After a V-shaped recovery that has seen the S&P 500 gain 18% and the technology sector rally 36% from the March 30 low, there are tentative signs that rising oil prices and interest rates – two of the key risks we recently highlighted – may finally be starting to stick to what has otherwise been a “teflon” market.

A few observations stand out:

  • The 18% rebound is broadly in line with the snapbacks we have typically seen after pullbacks since 2009, though this recovery has occurred at a much quicker pace.
  • Earlier this week, the S&P 500 reached its most extended level above its 50-day moving average since 2022, while technology moved back above the upward trendline that has defined this bull market.
  • This reflects strong underlying momentum, but it also suggests the market may be less able to absorb negative news in the near term, with the rubber band stretched from a tactical perspective.

History also offers an important reminder that sharp rallies can lead to near-term consolidation without derailing the broader trend.

  • Since 1950, there have been 16 other periods in which the market gained more than 15% over a 30-trading-day span, as it has recently.
  • Over the following month, returns were essentially a coin toss, with no clear bias toward gains or losses. However, over the subsequent 12 months, the market was higher 93% of the time, with average returns in the double digits.

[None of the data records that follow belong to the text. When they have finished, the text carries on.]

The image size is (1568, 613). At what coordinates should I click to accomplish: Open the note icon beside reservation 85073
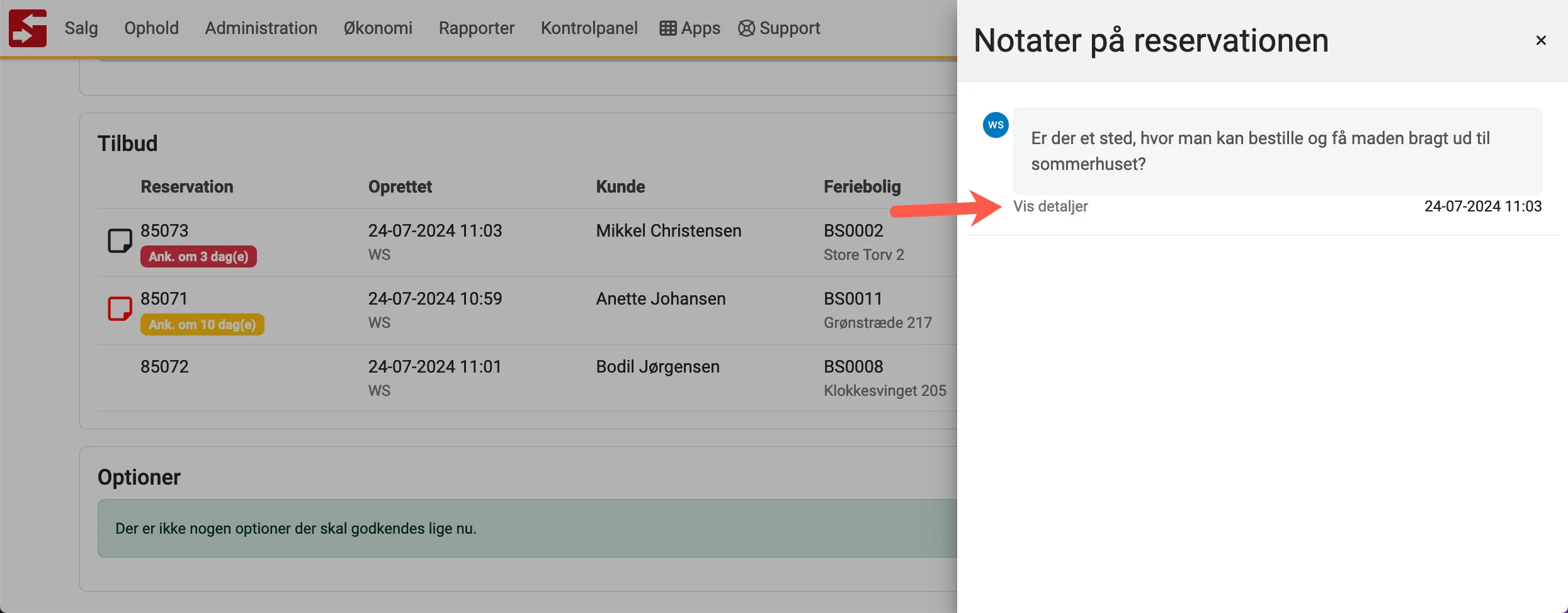(x=119, y=240)
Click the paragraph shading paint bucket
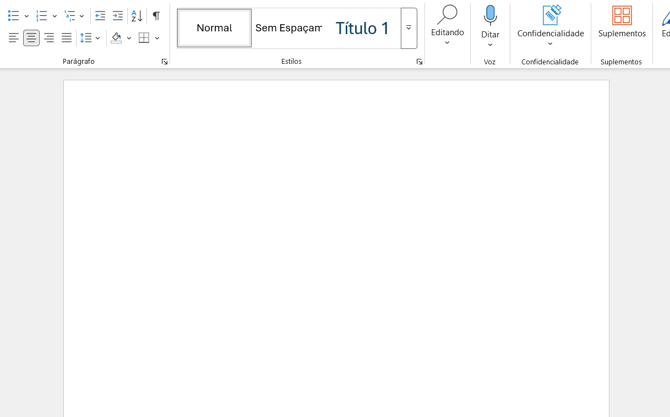 [116, 38]
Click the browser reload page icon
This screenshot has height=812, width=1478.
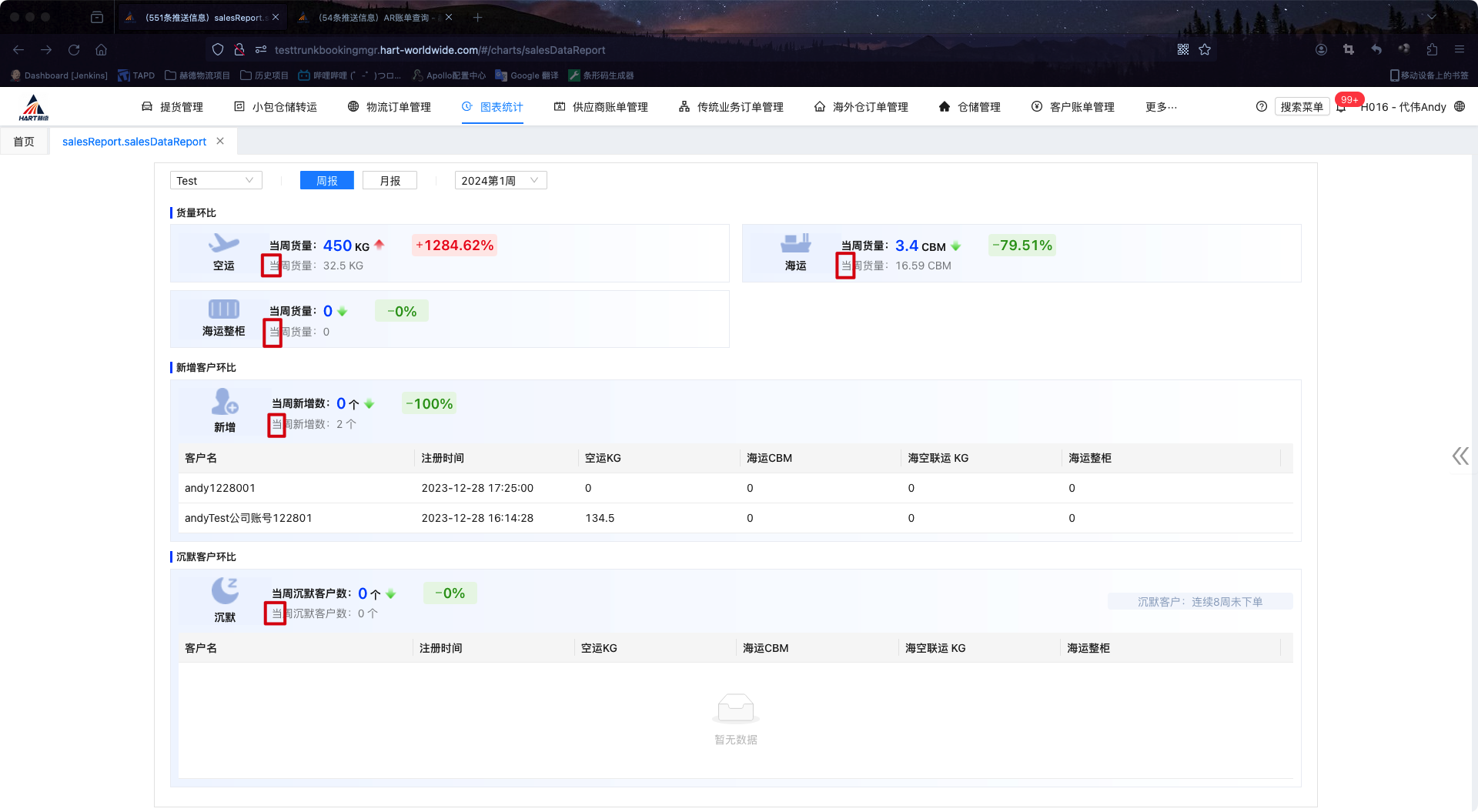tap(74, 50)
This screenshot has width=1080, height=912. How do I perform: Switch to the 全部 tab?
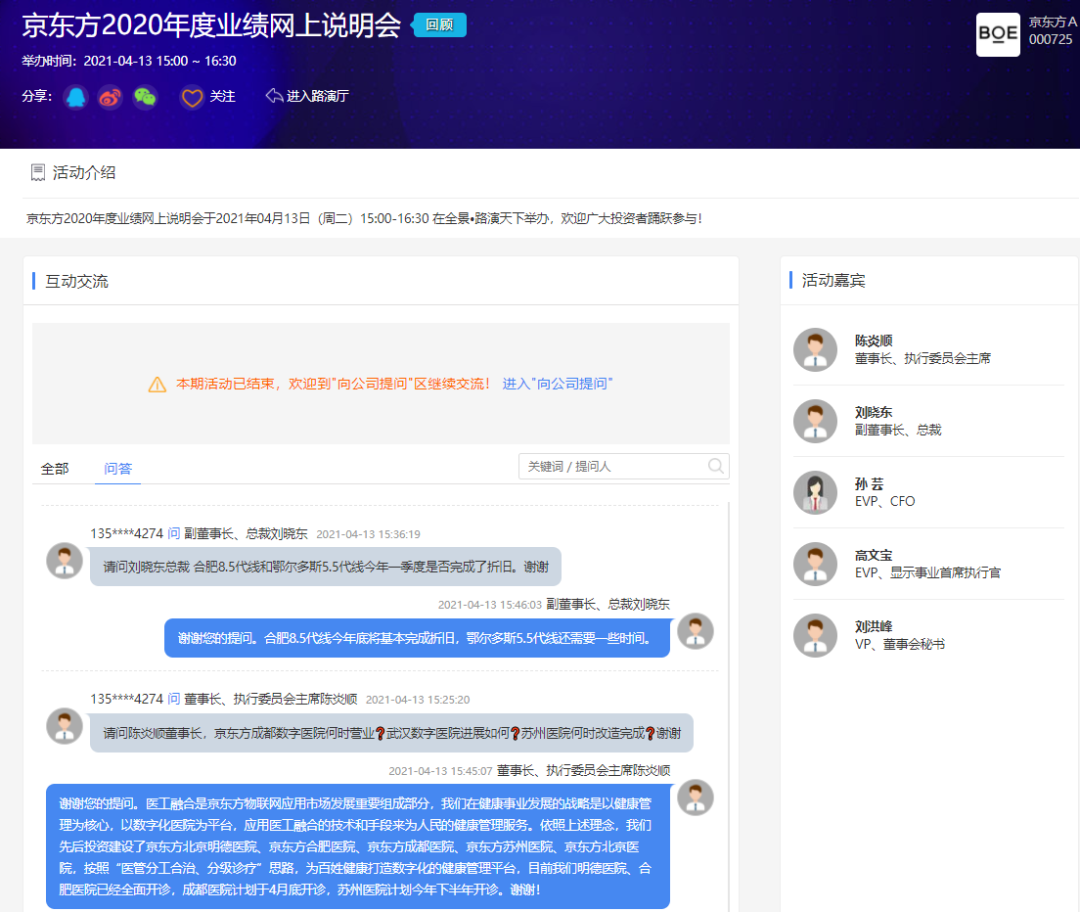click(x=55, y=468)
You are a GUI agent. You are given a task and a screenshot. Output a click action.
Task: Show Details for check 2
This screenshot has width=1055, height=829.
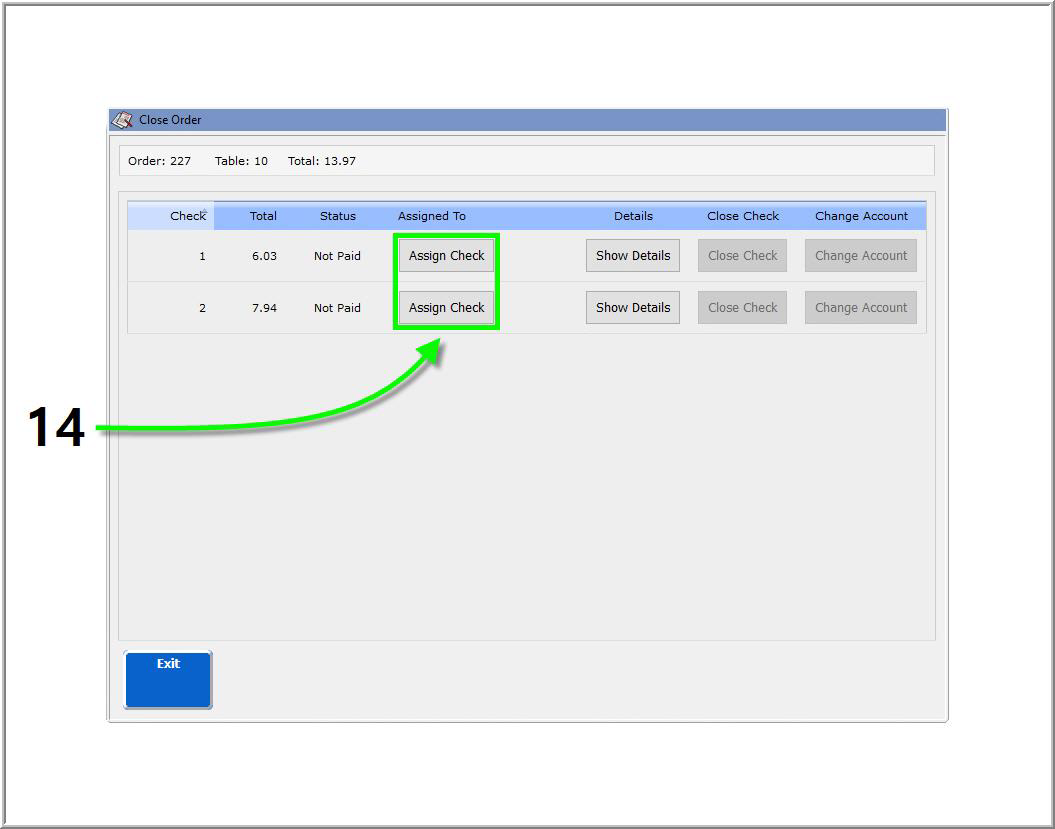pyautogui.click(x=632, y=308)
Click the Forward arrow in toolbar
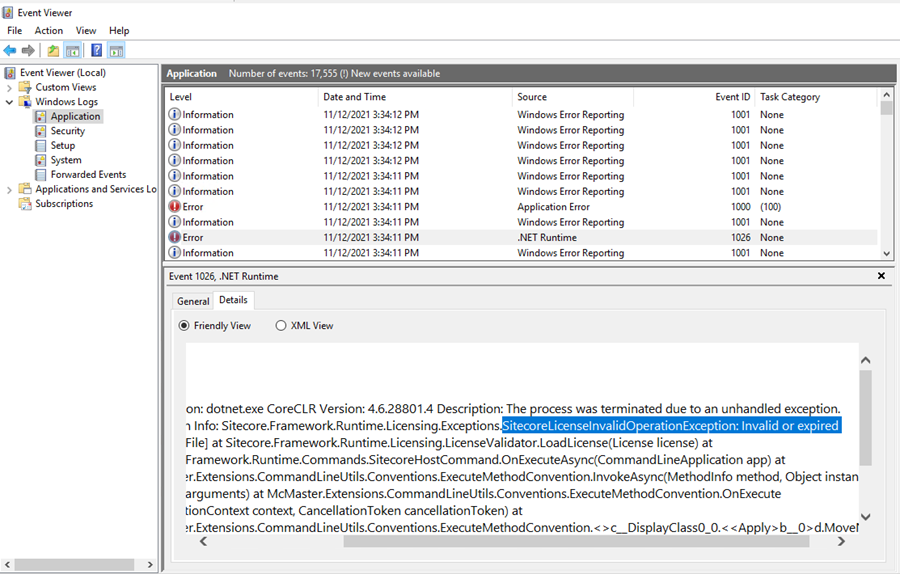 (x=28, y=51)
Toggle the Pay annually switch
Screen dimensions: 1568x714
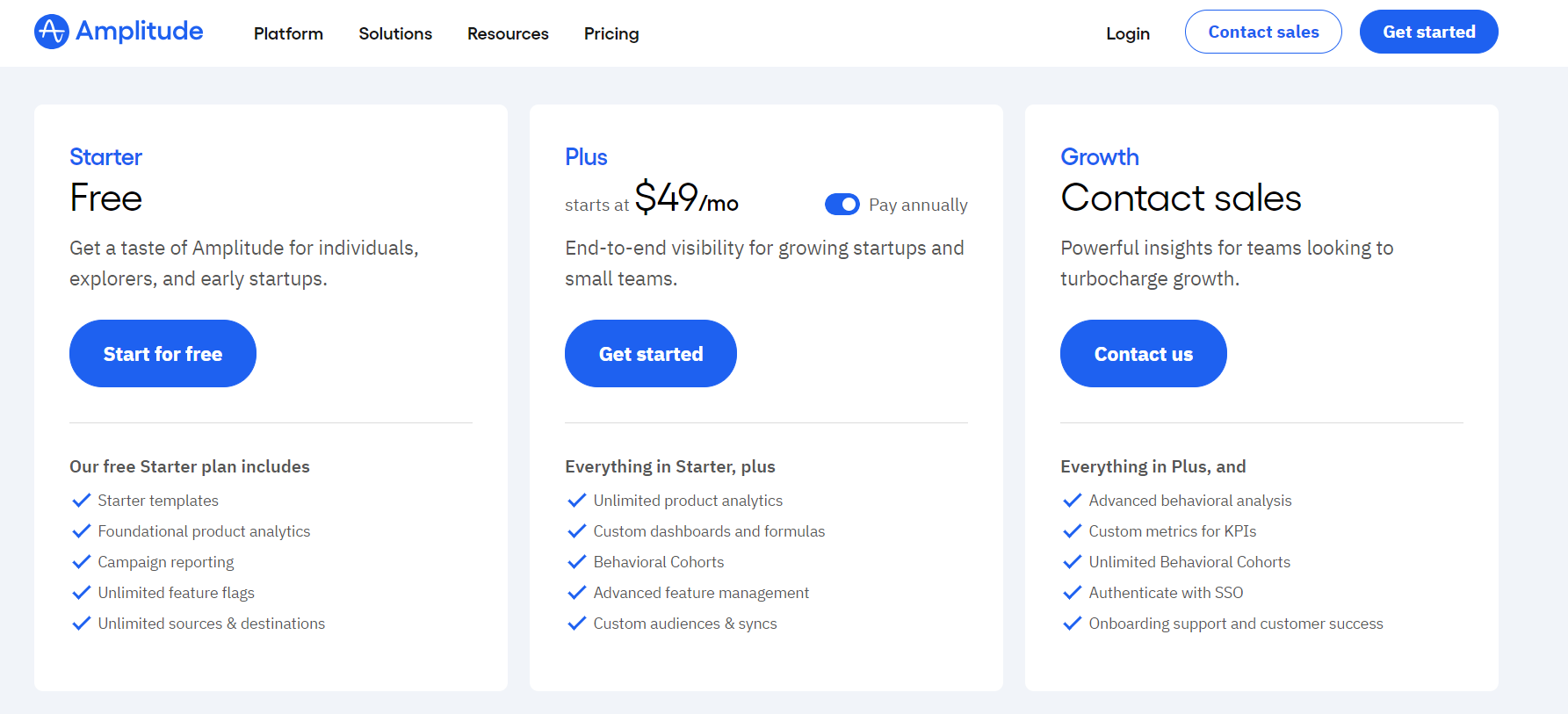point(842,205)
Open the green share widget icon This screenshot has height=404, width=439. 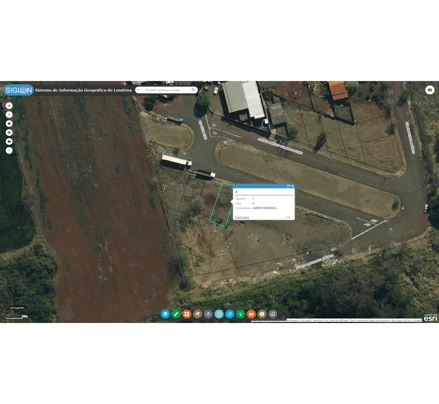240,314
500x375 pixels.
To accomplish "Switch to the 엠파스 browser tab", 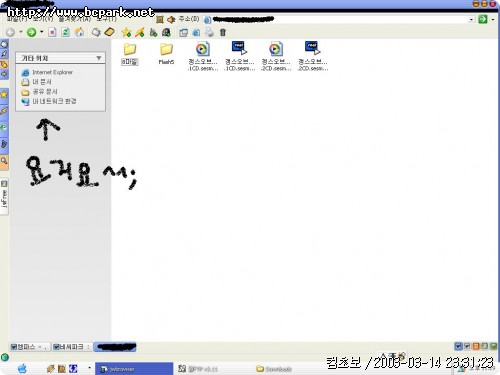I will 30,347.
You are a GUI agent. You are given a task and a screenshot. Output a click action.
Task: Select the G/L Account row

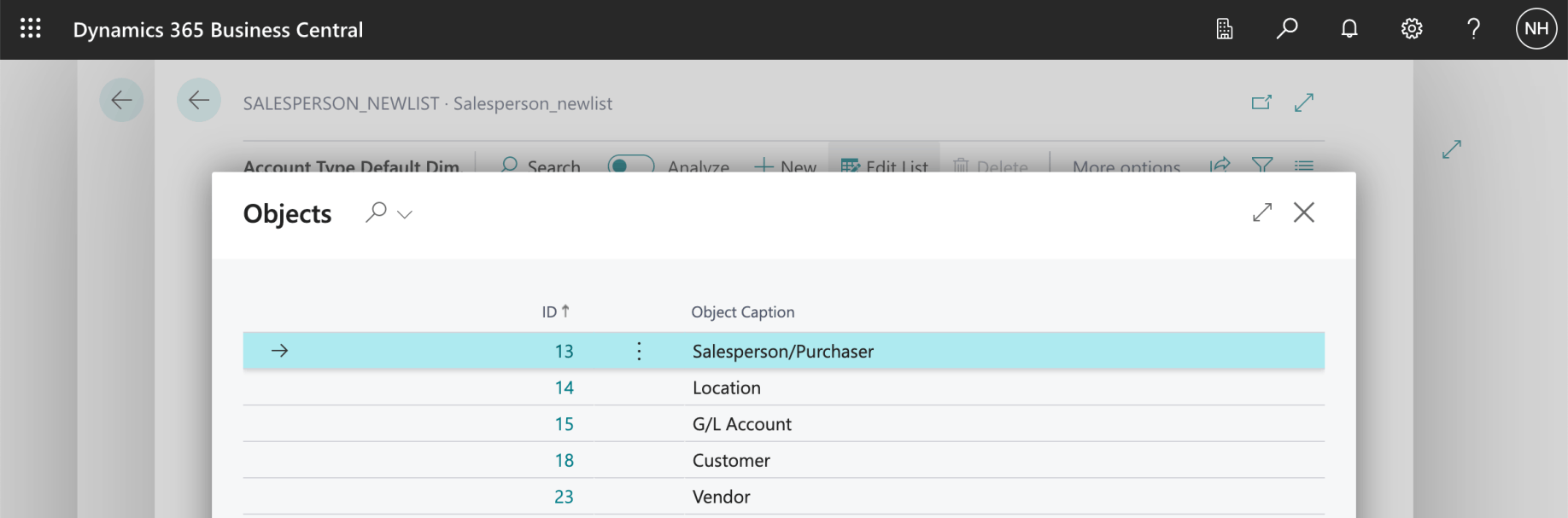click(741, 424)
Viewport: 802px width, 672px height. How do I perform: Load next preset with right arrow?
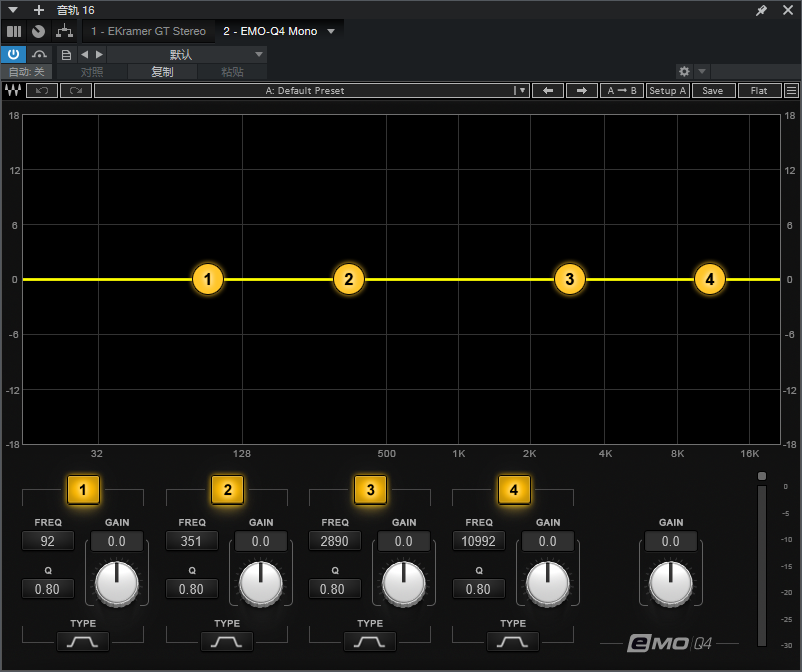click(x=581, y=91)
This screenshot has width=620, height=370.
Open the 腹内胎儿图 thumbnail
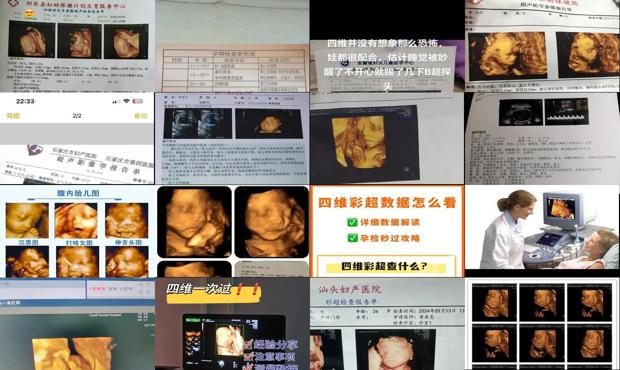(x=77, y=231)
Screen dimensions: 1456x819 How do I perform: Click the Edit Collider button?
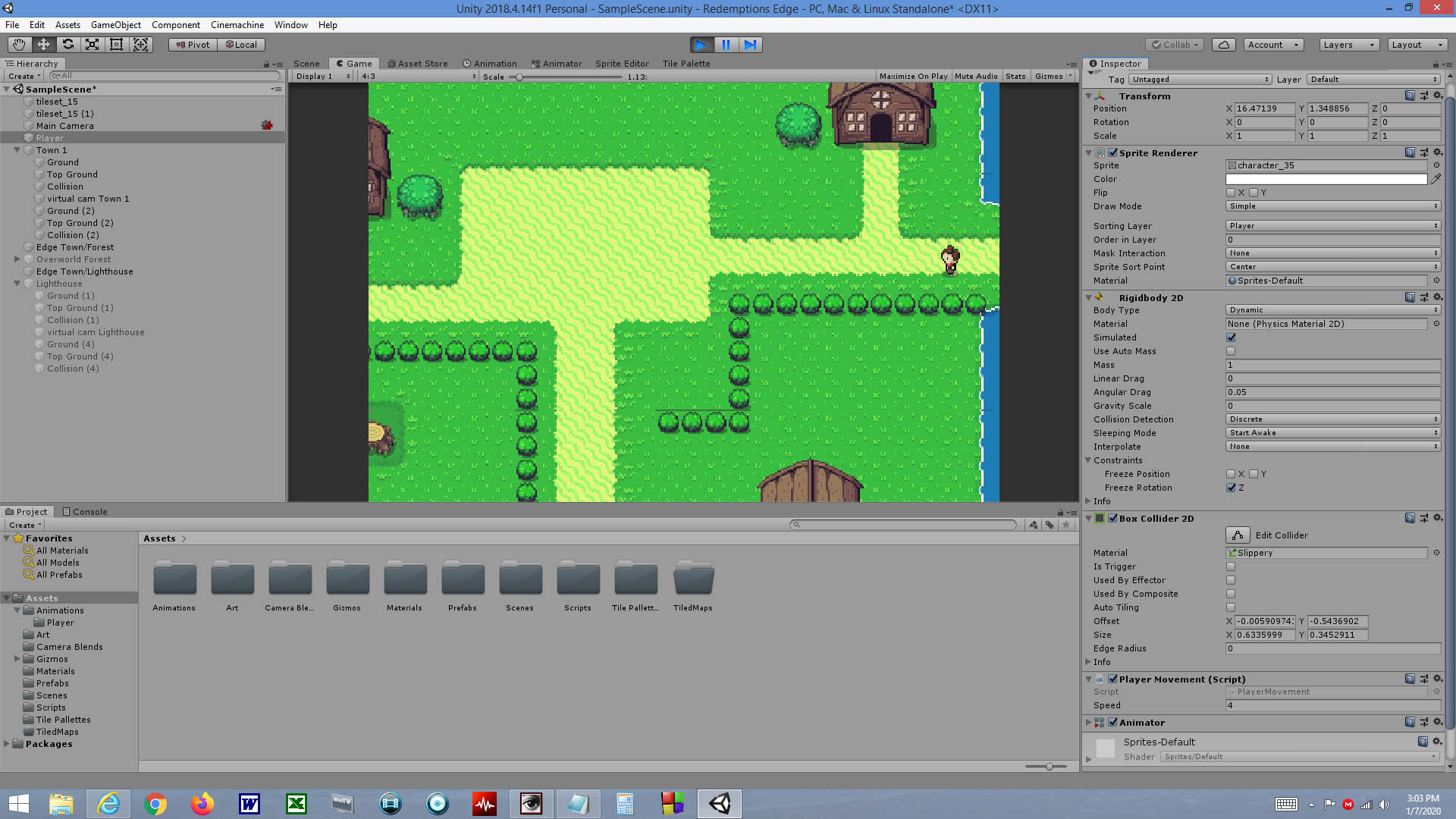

The good news is that even as prices appear in need of a breather, the underlying fundamentals remain supportive.

  • At 13%, the upward revision to forward S&P 500 earnings estimates since the beginning of the year is the strongest for any year since 2000 outside of 2021, which was rebounding from depressed pandemic-era levels.
  • Consequently, valuations - while far from cheap - remain below where they began the year.

Bottom line

After a sharp move higher, markets appear due for a reset or consolidation phase to allow fundamentals to catch up. In our view, the bull market continues to deserve the benefit of the doubt. However, following the strong recovery and with geopolitical uncertainty still elevated – particularly as we move deeper into the midterm election cycle – we expect the path forward to become bumpier. We would continue to respect the primary trend and view deeper pullbacks as opportunities.

As always, we will continue to follow the weight of the evidence, keep an open mind, and update you as our views evolve.